* [Problem to work on]:
Copy every line that holds the string "computer" from the data below.

Items from a dataset:
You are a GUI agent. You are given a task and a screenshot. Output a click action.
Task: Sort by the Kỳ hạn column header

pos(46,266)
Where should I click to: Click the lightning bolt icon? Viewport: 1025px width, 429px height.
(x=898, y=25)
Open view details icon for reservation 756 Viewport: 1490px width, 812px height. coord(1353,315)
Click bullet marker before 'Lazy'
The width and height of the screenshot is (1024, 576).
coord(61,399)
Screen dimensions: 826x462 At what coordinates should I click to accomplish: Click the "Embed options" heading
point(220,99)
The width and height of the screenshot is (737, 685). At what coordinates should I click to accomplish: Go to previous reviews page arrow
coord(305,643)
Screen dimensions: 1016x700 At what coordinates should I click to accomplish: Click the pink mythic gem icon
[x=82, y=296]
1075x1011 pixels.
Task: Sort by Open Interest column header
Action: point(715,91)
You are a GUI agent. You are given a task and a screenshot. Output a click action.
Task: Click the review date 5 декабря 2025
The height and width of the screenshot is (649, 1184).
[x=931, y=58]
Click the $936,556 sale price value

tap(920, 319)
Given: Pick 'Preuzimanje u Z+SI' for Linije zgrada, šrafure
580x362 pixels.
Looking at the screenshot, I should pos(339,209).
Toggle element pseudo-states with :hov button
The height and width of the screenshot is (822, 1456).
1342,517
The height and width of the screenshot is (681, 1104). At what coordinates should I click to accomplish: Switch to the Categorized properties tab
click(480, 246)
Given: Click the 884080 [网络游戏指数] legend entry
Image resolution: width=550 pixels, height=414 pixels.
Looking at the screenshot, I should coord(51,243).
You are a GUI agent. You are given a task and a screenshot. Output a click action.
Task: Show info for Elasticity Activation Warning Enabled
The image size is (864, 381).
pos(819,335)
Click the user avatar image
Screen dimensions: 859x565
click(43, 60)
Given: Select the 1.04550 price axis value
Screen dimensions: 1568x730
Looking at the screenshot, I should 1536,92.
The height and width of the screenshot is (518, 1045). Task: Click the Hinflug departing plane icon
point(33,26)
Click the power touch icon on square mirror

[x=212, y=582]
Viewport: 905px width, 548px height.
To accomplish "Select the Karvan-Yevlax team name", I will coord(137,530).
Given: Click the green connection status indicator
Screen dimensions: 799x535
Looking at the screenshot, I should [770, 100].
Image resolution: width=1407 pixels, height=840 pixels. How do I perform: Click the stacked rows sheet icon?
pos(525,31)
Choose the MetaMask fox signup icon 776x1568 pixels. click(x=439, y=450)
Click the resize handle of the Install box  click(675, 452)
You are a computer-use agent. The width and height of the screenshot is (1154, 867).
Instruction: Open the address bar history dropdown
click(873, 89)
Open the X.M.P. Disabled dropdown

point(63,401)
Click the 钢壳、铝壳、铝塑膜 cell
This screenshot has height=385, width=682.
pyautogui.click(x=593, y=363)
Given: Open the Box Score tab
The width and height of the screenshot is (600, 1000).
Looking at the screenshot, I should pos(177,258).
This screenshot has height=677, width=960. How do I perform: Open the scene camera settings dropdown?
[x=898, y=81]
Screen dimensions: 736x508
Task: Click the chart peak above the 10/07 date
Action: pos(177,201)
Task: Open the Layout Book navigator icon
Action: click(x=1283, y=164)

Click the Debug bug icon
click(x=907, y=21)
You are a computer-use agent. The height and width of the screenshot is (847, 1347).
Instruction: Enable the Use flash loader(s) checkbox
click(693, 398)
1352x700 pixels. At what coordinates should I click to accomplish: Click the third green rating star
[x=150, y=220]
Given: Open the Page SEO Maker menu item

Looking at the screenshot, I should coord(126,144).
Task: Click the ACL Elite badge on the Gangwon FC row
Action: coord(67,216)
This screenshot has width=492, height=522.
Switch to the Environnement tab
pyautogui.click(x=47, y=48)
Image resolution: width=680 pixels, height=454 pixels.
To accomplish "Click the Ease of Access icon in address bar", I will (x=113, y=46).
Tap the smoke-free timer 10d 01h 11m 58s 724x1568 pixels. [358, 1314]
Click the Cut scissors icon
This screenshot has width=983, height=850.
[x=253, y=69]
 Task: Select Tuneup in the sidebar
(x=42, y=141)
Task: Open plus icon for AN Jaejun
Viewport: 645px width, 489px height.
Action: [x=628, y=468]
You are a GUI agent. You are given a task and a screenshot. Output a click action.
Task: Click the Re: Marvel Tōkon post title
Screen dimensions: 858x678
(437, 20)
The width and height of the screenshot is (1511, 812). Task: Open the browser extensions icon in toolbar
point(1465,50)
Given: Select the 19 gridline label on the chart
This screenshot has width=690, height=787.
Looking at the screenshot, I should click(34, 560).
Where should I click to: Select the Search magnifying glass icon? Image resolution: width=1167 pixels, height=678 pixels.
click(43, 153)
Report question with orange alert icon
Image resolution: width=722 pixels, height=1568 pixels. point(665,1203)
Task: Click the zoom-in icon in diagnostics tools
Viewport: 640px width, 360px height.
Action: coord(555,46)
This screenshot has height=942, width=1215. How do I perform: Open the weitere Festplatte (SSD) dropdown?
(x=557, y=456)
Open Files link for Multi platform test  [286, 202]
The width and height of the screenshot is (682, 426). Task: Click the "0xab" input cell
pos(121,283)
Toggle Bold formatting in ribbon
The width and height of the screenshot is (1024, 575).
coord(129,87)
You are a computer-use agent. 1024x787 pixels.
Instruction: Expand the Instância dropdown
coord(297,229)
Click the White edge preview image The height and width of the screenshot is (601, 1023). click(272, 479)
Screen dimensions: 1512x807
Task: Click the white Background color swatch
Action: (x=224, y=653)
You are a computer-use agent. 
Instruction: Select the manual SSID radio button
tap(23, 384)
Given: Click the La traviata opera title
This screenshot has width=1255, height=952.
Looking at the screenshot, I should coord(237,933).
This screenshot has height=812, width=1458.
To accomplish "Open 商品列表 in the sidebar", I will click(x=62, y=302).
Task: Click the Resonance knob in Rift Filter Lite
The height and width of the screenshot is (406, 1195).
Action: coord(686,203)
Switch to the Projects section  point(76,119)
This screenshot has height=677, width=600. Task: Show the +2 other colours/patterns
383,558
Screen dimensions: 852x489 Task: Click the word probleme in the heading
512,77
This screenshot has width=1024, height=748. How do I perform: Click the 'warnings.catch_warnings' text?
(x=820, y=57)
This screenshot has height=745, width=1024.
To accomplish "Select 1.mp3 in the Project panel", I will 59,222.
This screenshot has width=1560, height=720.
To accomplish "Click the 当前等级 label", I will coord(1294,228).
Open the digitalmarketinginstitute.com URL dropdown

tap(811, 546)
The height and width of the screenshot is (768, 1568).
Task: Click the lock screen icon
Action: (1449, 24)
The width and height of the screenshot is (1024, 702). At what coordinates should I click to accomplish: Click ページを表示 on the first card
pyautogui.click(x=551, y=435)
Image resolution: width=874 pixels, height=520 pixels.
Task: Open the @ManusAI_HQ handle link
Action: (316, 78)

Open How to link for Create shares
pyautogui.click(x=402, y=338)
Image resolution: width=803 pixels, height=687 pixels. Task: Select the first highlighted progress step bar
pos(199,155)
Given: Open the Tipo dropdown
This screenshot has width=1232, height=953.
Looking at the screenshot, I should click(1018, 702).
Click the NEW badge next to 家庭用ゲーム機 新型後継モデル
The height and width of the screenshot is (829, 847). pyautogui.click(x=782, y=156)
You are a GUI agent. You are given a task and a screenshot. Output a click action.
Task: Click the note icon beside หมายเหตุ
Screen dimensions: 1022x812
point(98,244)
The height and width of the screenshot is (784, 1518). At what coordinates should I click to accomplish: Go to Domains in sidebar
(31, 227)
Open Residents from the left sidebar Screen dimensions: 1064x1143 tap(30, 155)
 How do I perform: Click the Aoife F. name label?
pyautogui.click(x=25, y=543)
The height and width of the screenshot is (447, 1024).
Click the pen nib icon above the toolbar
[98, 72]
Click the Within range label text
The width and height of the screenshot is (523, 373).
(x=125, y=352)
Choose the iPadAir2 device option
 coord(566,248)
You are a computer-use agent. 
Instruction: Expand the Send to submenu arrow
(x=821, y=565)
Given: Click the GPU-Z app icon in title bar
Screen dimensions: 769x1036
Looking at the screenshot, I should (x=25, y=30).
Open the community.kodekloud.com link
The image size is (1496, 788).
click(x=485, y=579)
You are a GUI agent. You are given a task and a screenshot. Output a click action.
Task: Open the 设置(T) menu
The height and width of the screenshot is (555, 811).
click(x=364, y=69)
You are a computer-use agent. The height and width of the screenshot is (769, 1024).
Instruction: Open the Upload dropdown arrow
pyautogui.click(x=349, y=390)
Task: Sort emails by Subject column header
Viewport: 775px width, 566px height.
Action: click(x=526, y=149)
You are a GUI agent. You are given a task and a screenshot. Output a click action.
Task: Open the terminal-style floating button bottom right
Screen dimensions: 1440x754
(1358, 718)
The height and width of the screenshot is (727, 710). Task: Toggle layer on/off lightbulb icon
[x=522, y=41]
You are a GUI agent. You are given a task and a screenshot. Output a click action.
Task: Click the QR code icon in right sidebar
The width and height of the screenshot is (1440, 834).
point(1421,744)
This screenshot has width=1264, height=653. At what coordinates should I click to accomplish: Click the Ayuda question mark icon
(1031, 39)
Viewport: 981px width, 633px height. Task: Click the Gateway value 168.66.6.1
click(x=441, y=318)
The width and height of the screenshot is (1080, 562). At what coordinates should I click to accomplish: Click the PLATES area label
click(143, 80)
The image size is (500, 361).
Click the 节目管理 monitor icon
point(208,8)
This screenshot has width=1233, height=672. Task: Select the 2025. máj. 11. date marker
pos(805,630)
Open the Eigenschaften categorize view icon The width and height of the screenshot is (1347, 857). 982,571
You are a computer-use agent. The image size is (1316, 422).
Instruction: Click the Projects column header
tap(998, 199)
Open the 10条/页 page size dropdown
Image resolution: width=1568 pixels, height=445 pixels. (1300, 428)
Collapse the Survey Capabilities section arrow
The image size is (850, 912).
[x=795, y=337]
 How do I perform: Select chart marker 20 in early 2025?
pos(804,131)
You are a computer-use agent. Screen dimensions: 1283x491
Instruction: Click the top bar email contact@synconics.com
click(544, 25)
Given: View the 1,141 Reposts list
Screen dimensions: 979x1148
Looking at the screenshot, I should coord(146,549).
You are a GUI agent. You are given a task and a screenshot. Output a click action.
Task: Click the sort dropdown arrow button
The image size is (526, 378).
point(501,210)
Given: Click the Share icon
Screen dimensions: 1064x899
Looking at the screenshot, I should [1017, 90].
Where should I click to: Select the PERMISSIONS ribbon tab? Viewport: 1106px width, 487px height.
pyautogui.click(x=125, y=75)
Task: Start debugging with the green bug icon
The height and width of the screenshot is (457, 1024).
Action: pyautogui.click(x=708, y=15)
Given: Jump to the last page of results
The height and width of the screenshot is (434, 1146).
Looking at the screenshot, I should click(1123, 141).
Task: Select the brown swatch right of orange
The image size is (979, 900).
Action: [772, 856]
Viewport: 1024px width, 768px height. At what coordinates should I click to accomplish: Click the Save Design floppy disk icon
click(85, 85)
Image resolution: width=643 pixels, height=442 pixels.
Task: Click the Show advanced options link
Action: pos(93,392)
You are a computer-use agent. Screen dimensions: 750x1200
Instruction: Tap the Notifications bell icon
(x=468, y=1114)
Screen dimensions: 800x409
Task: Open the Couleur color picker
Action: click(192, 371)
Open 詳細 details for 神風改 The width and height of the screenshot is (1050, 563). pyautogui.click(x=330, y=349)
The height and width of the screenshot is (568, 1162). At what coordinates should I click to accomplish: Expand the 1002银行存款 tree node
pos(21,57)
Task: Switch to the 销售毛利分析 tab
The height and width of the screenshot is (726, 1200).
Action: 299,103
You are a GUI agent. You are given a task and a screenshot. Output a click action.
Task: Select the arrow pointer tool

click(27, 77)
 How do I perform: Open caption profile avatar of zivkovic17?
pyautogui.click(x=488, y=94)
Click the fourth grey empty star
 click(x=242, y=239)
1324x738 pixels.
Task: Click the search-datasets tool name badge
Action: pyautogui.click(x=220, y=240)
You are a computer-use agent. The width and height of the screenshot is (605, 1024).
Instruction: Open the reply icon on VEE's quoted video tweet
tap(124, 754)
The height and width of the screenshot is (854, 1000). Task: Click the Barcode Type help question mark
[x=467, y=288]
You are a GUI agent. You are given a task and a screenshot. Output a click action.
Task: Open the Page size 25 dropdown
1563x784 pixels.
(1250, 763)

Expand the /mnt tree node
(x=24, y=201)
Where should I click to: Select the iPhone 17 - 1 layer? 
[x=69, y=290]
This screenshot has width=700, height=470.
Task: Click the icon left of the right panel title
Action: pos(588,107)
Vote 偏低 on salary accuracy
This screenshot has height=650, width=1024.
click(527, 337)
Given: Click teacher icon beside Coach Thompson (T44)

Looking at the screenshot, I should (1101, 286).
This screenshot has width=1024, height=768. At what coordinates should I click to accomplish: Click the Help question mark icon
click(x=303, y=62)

* [Solution to this problem]:
You are a computer-use agent. The width and height of the screenshot is (1154, 867).
You are a computer-use agent. The height and width of the screenshot is (847, 1347).
You are a computer-use agent. 1024x787 pixels.
You are a computer-use agent. 
You are a computer-use agent. 
You are a computer-use agent. The height and width of the screenshot is (769, 1024).
You are a computer-use agent. The image size is (1316, 422).
You are a computer-use agent. Screen dimensions: 1283x491
You are a computer-use agent. Screen dimensions: 750x1200
You are a computer-use agent. The width and height of the screenshot is (605, 1024).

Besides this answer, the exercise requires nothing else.